Neymeyr: Krakau ist eine sehr schöne und große Stadt, aber keine Großstadt. Zwar waren die Verkehrsmittel manchmal völlig überlastet, aber es war auch schön, dass der Weltjugendtag ganz Krakau prägen konnte.

KNA: Wie kann dieses Glaubensfest weiterwirken?

Neymeyr: Die deutschen Teilnehmer sind zumeist aus katholischen Jugendgruppen und Verbänden gekommen. Ihre Erinnerungen und Erfahrungen leben weiter, wenn sie wieder zu Hause sind. Für viele wird sich das für ihr Leben lang einprägen.

KNA: Was konnten die deutschen Jugendlichen zum Weltjugendtag beitragen?

Neymeyr: Je nach Land gibt es unterschiedliche Ausdrucksformen der Religiosität. Der große Schatz unserer Jugendlichen ist das vielfältige Angebot an religiösen Liedern. Das hat unser Pilgerheft des Weltjugendtages gezeigt.

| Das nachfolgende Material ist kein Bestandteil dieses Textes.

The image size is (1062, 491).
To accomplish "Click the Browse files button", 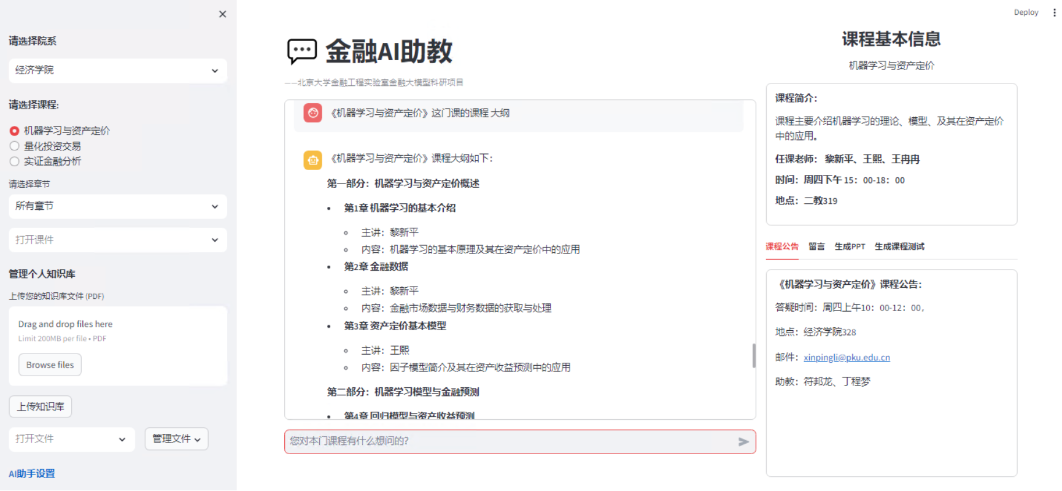I will [x=50, y=365].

KNA: Was ist die politische Aussage dieses Weltjugendtages?

Neymeyr: Für die gegenwärtige Situation in Europa, aber auch in anderen Regionen weltweit ist es die Botschaft: Katholizismus und Nationalismus gehen nicht zusammen.

KNA: Was kann ein Weltjugendtag erreichen, das alle anderen kirchlichen Angebote nicht können?

Neymeyr: Er bringt eine große Ermutigung im Glauben, eine Erfahrung von Weltkirche, die sich einprägt.